The GCD metric is designed to satisfy key criteria: affine invariance, symmetry, differentiability, and smooth boundary handling. The formulation of GCD is expressed as:

$\mathbf{D}_{gc}^2\left(\mathcal{N}_p, \mathcal{N}_t\right) = \frac{1}{2}\left( \frac{(x_{p}-x_{t})^2}{w_{p}^2} + \frac{(y_{p}-y_{t})^2}{h_{p}^2} \right) + \frac{1}{2}\left( \frac{(w_{p}-w_{t})^2}{4w_{p}^2} + \frac{(h_{p}-h_{t})^2}{4h_{p}^2} \right)$

The GCD proves to be symmetric and scale-invariant, a critical attribute absent in prior metrics like WD. It optimizes both the center and dimension gradients dynamically, enhancing detection performance, particularly with small objects.

Metric Normalization

The GCD exceeds the [0,1] range, making it excessively sensitive to errors. We mitigate this through a nonlinear transformation:

$\mathbf{M}_{gcd} = \exp\left(-\sqrt{\mathbf{D}_{gc}^2\left(\mathcal{N}_p, \mathcal{N}_t\right)}\right)$

Results

Extensive experiments on various datasets, including AI-TOD-v2, VisDrone-2019, and MS-COCO-2017, validate GCD's superior performance. It achieves state-of-the-art results on AI-TOD-v2 and robust outcomes on others, underscoring its generalizability and efficacy across different scales.

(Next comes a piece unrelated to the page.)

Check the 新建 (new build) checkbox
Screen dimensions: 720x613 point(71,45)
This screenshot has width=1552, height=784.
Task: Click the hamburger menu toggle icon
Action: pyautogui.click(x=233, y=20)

Figure 1: Visualization results on AI-TOD-v2 with RetinaNet. From left to right, they are GCD, NWD, WD, and GIoU. Green boxes represent GT, and red boxes represent predicted boxes. Clearly, GCD shows the best detection performance.

Ablation Studies

Ablation studies using RetinaNet and Faster R-CNN on AI-TOD-v2 emphasize the advantages of integrating GCD in both label assignment and regression losses, outmatching WD and NWD metrics. This reflects in notable improvements in AP metrics, particularly AP $_{vt}$ and AP $_{t}$ , which assess detection in extremely tiny and tiny object categories, respectively.

Discussions

The GCD's capacity to integrate optimization overcomes the limitations inherent in WD, specifically its independent center optimization and lack of scale invariance. Such improvements facilitate the detection of small objects, meeting challenges in surveillance and aerial imaging that demand precision.

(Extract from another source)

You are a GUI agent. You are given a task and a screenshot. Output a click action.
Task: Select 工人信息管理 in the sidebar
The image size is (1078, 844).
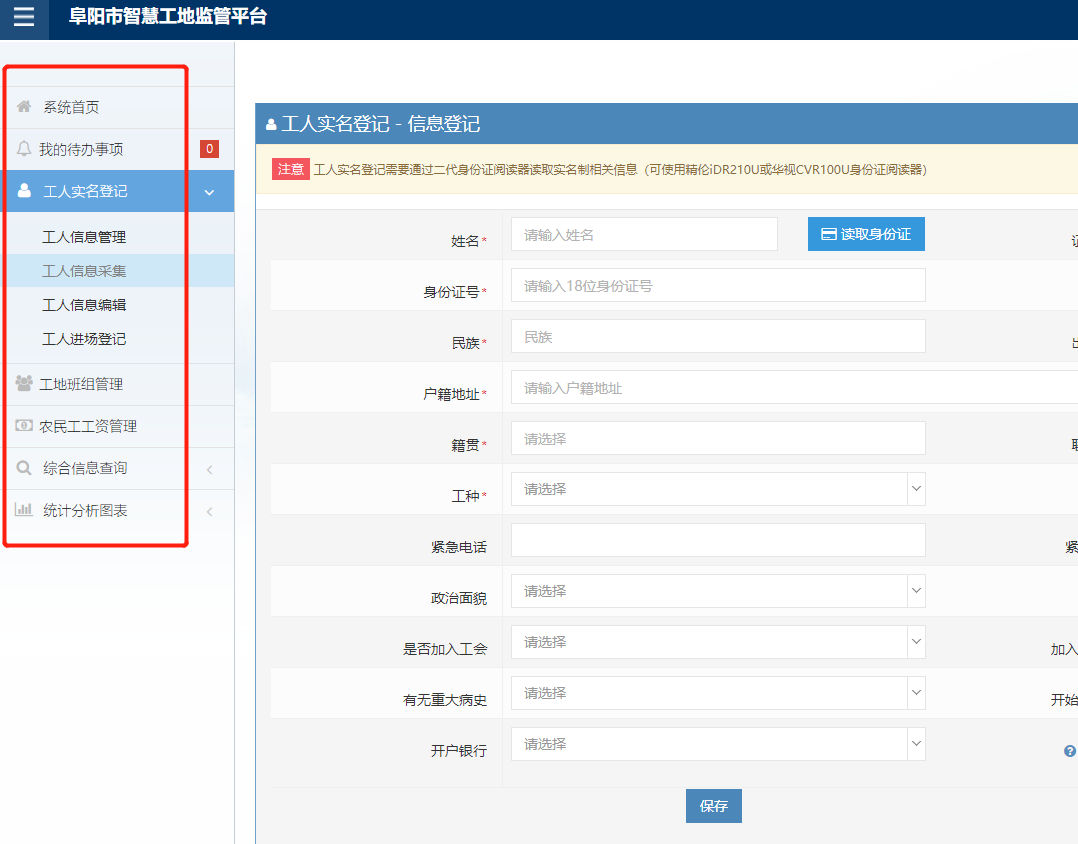(x=84, y=237)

Expectation and Future Work

Given GCD's robustness in horizontal detection tasks, its application in rotational target detection may reveal additional advantages. Future work might explore minor configuration adjustments to leverage GCD's properties fully in diverse detection environments.

Conclusion

The Gaussian Combined Distance emerges as a superior metric for object detection tasks, particularly small object detection. Its scale invariance and joint optimization properties achieve substantial improvements over IoU and WD-based approaches. Its applicability across different datasets ensures its utility in various real-world scenarios. The availability of the implementation code further facilitates adoption and experimentation by researchers and practitioners.